## DATASET
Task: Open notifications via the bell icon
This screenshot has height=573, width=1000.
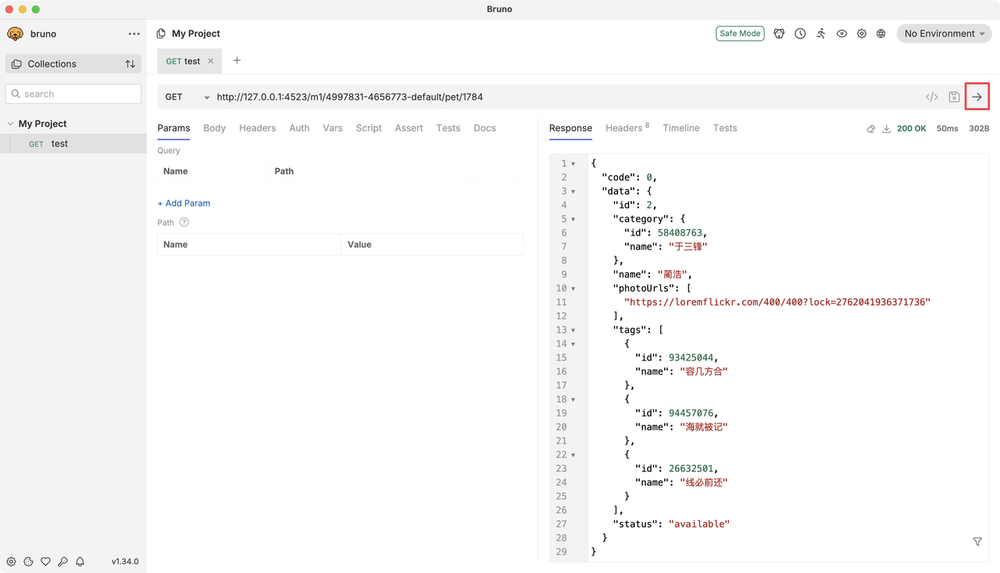Action: click(80, 562)
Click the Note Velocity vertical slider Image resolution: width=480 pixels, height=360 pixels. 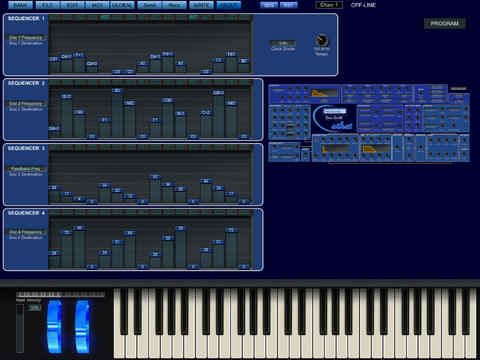click(x=20, y=328)
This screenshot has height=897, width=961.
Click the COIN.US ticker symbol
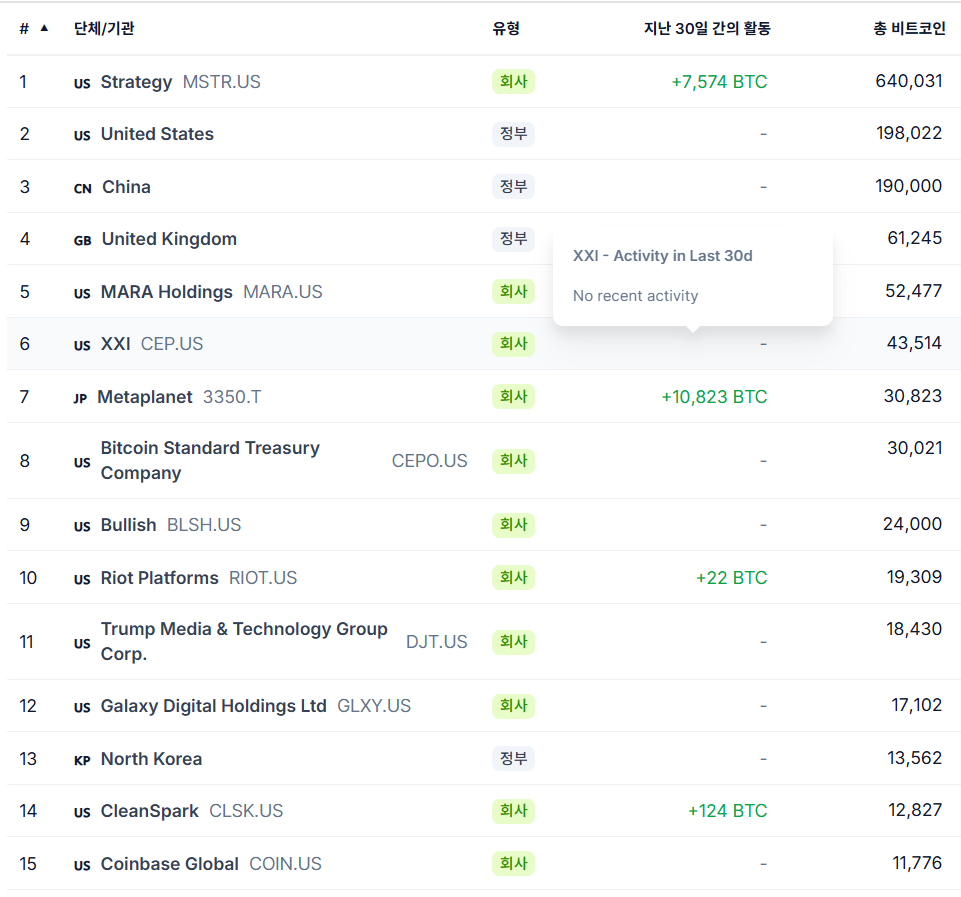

## AIM
Copy the lines of the records starting at the line containing "This screenshot has height=897, width=961." and ending at the end of the records, swapping "ticker symbol" for "stock symbol" and changing nothing else. Leave the pictures out.

## OUTPUT FOR THIS EXERCISE
This screenshot has height=897, width=961.
Click the COIN.US stock symbol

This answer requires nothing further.